David Fisman, a professor at the University of Toronto who wrote an analysis of the virus for the International Society for Infectious Diseases, has said the more they research the current epidemic, the more it looks like SARS.


Fisman said: “SARS was controllable; hopefully this will be too. But we won’t know for a few weeks.”
“It’s going to be many weeks, probably months, and nobody knows where this will go.”

The outbreak situation appears to be getting rapidly worse both in China and internationally.

Hospitals in Wuhan have been overwhelmed for more than a week and two more are under rapid construction.

Elsewhere in the world, 17 countries and territories outside of mainland China have declared the coronavirus infection has spread there.

The disease's spread has seemed all but unstoppable over the last week, and scientists at Hong Kong University say more drastic action needs to be taken.

There is a risk the virus could trigger a global epidemic – when the illness spreads uncontrollably around the world – if the Chinese government doesn't clamp down on the movement of people, the researchers said.

Where did coronavirus start?
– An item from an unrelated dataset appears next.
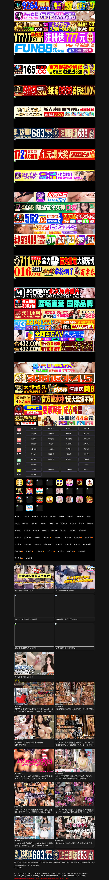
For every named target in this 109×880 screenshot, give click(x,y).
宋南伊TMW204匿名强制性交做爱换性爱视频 (74, 843)
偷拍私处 (45, 530)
From bats to snakes - the theories on deadly virus' origins

The killer coronavirus was spread from bats to snakes to humans, experts have claimed.

An outbreak of the virus is understood to have started at an open air fish market in the Chinese city of Wuhan - which has since been put in lockdown after 25 people died and more than 600 people were infected globally.

A new study published in the China Science Bulletin this week claimed that the new coronavirus shared a strain of virus found in bats.

Previous deadly outbreaks of SARS and Ebola were also believed to have originated in the flying mammal.

Experts had thought the new virus wasn't capable of causing an epidemic as serious as those outbreaks because its genes were different.

But this latest research appeared to prove otherwise - as scientists scrabble to produce a vaccine.

In a statement, the researchers said: “The Wuhan coronavirus’ natural host could be bats … but between bats and humans there may be an unknown intermediate."

Meanwhile, scientists at Peking University also claim that the deadly virus was passed to humans from bats - but say it was through a mutation in snakes.

The researchers said that the new strain is made up of a combination of one that affects bats and another unknown coronavirus.

They believe that combined genetic material from both bats and this unknown strain picked up a protein that allows viruses bind to certain host cells - including those of humans.

After analysing the genes of the strains the team found that snakes were susceptible to the most similar version of the coronavirus.

It meant that they likely provided a "reservoir" for the viral strain to grow stronger and replicate.

Snakes are sold at the Huanan Seafood Market in central Wuhan and may have jumped to other animals before passing to humans, they claim.

But a senior researcher at the Wuhan Institute of Virology, who asked not to be named, said the findings should be treated with caution.

He told the : “It is based on calculation by a computer model.

“Whether it will match what happens in real life is inconclusive.

“The binding protein is important, but it is just one of the many things under investigation. There may be other proteins involved.”

The expert believes that the new strain was an RNA virus, meaning that its mutation speed was 100 times faster than that of a DNA virus such as smallpox.